To accomplish this, NATO needs a new initiative for its defense agenda:
creation of better forces and capabilities for stabilization and reconstruction
(S&R) operations outside Europe, including the greater Middle East. The real
challenge is to reorganize, refocus, and rebalance current assets so that NATO
can respond promptly and effectively to future contingencies. This challenge
can be met by creating a NATO S&R Force (SRF). This force would be a logical
complement to the NATO Response Force , but would be structured differently.

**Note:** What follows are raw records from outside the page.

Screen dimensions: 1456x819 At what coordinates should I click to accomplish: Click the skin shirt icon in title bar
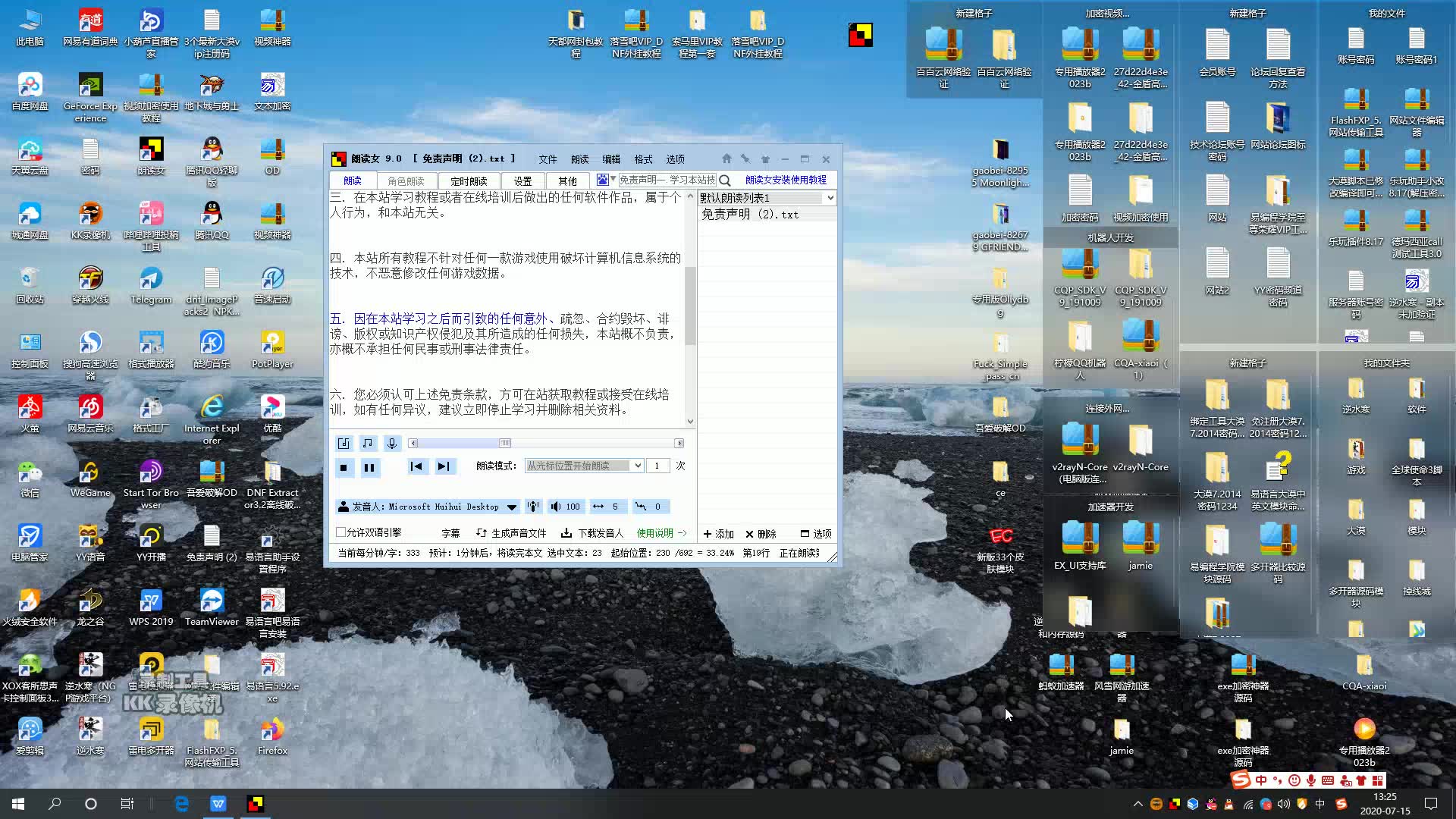pos(765,159)
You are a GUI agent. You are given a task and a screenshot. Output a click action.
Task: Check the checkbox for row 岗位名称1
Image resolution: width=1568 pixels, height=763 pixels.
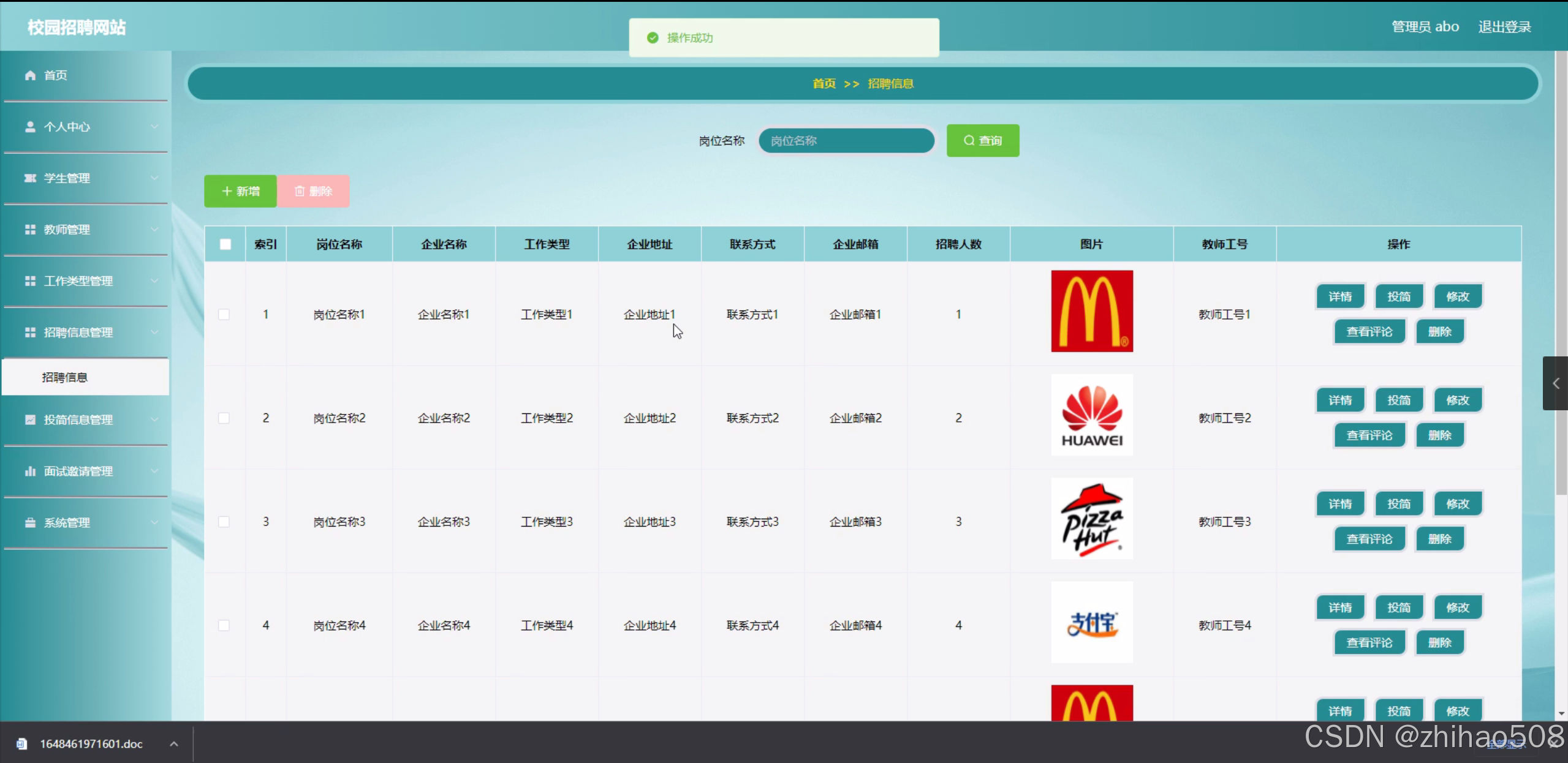coord(224,314)
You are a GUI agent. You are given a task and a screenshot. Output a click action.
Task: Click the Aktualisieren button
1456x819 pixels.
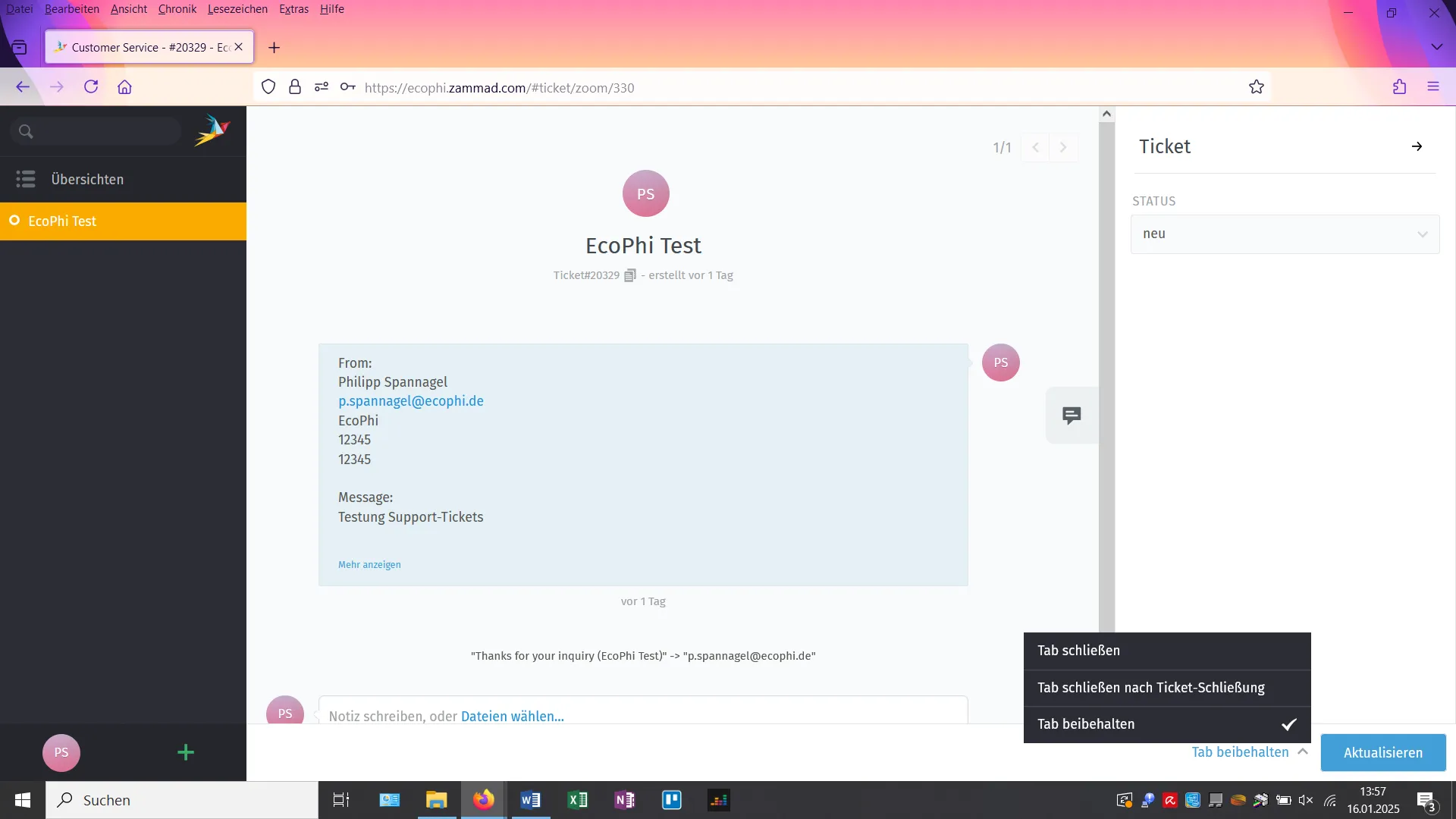1382,752
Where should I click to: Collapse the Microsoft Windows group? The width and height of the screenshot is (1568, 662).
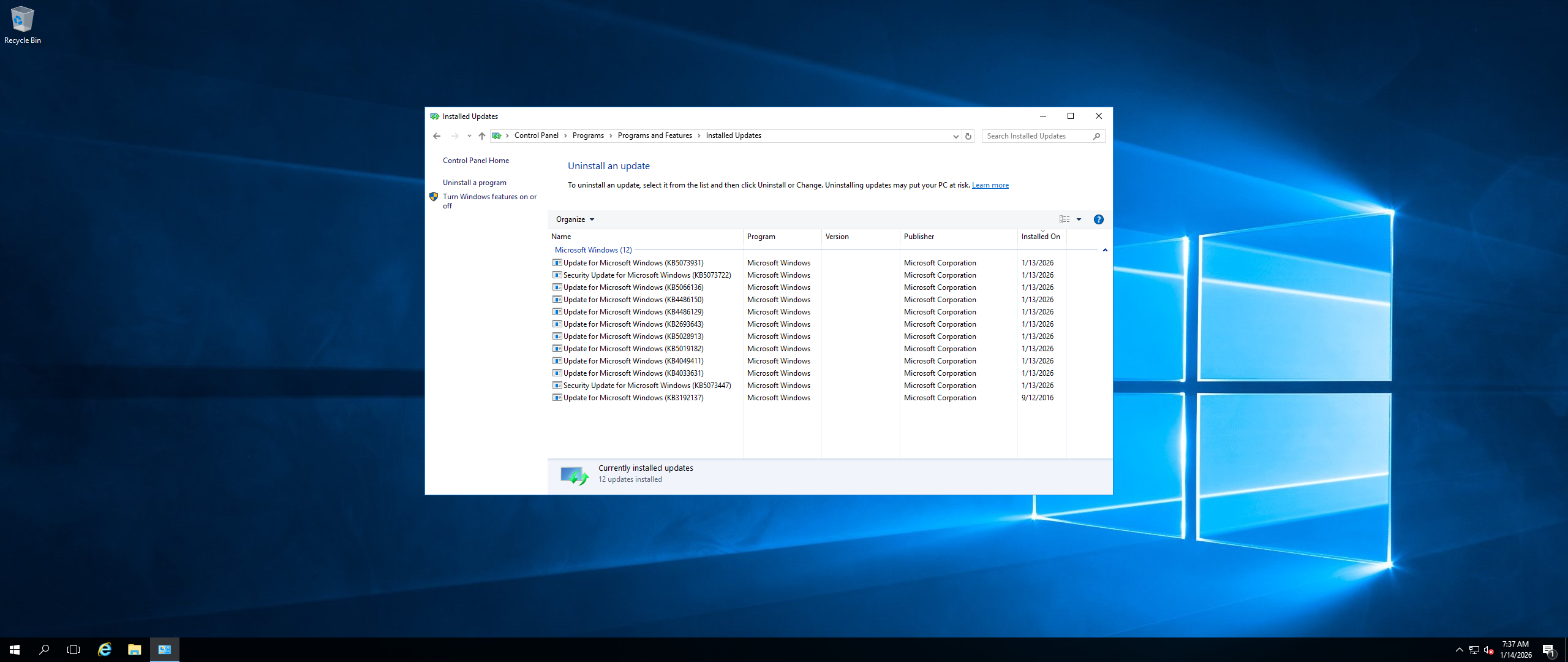pyautogui.click(x=1105, y=250)
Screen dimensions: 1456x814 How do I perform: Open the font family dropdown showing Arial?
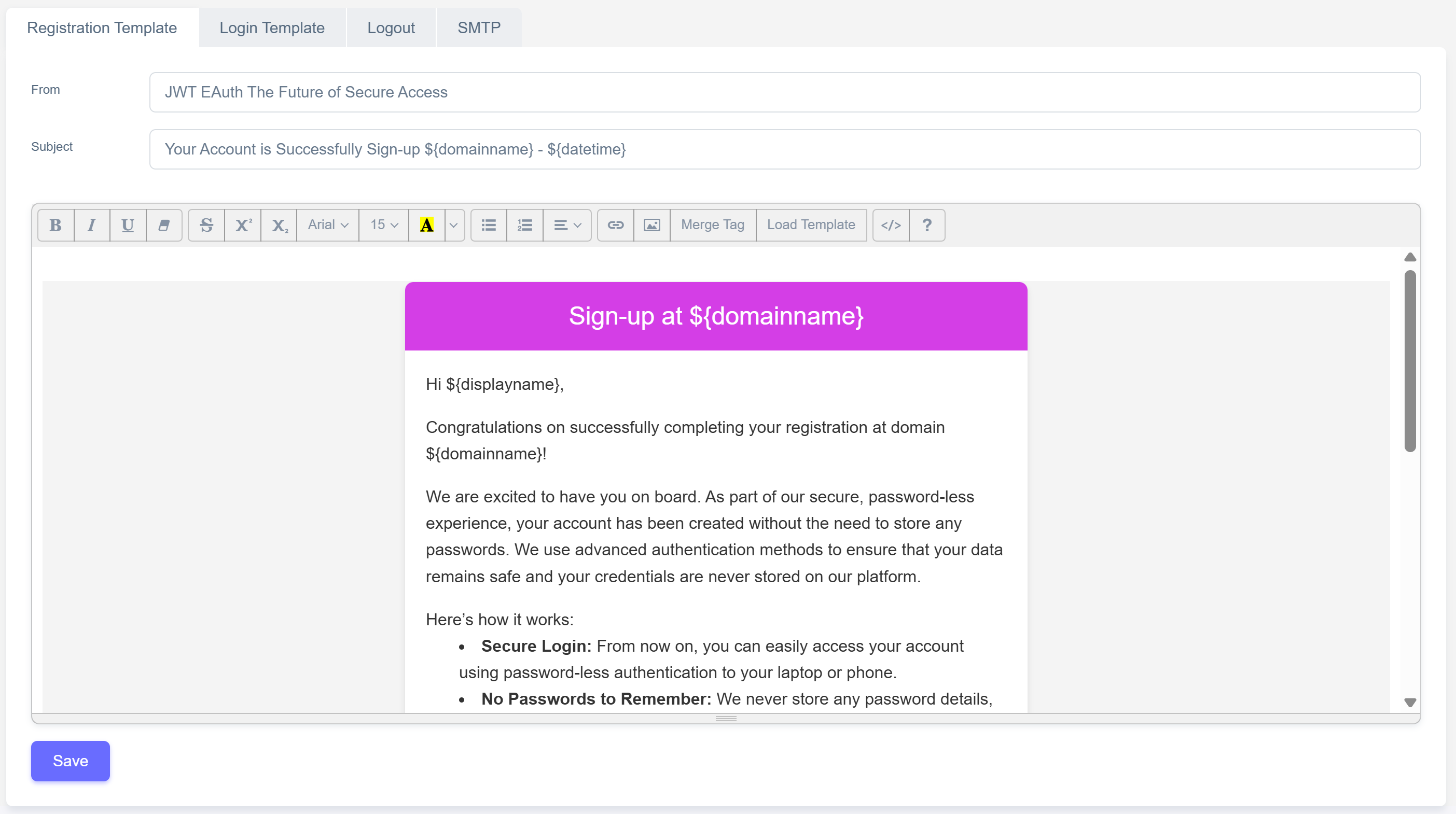click(x=327, y=225)

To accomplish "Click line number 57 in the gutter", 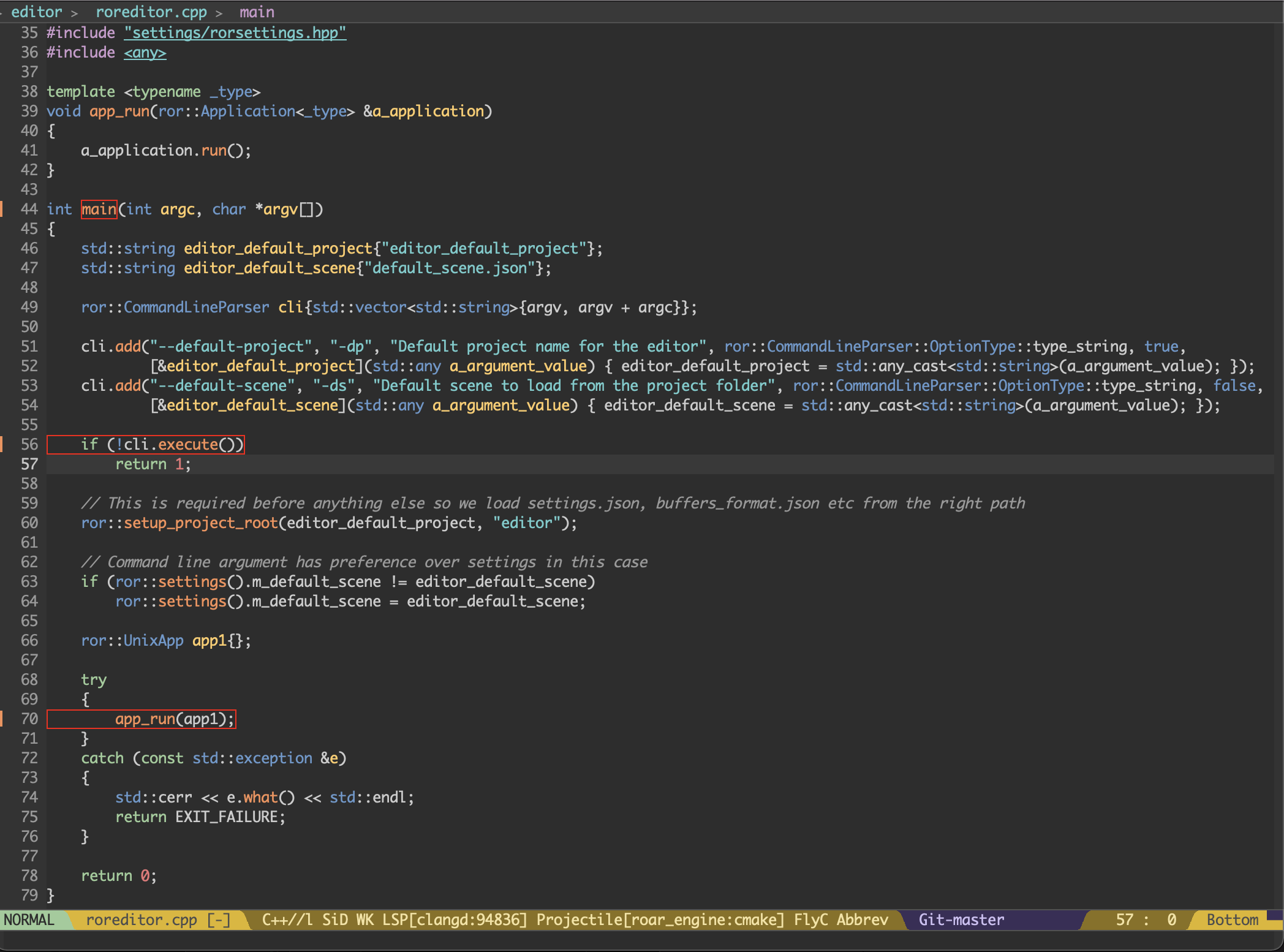I will (29, 464).
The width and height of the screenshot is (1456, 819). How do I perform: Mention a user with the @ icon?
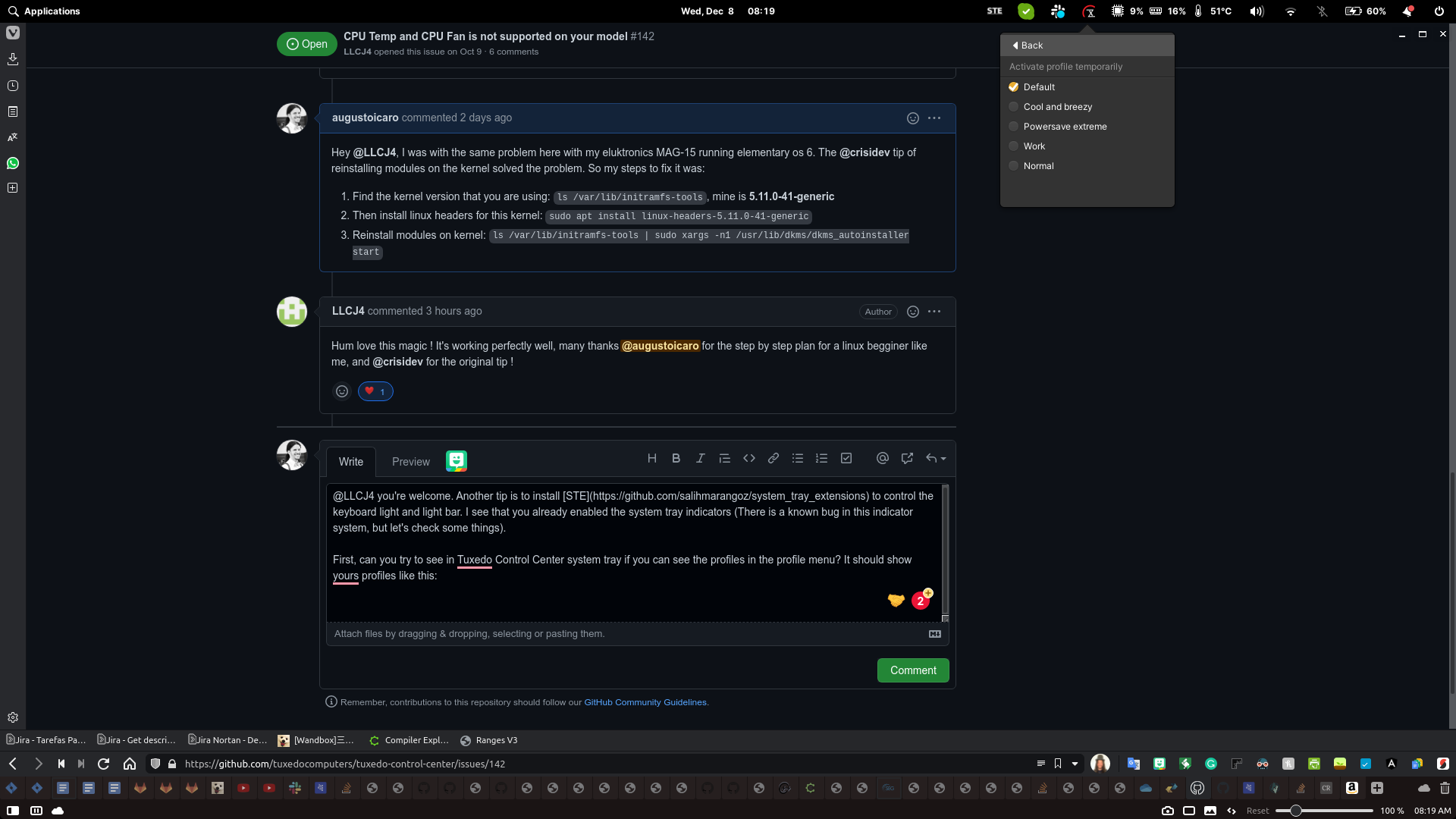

Instead of a small standing joint force, the SRF would consist of flexible and
modular national forces totaling one or two division-equivalents, mostly ground
forces, that could be assembled to generate the necessary mix of capabilities
for S&R operations. In this new NATO defense concept, the combination of the
NATO Response Force for rapid, forcible-entry missions, the Allied Rapid Reaction
Corps or other High Readiness Forces for major combat operations under a
combined joint task force, and an SRF would provide a full-spectrum capability
for the new strategic environment. NATO adoption of this three-pillar posture
will constitute a major step toward preparing for future responsibilities.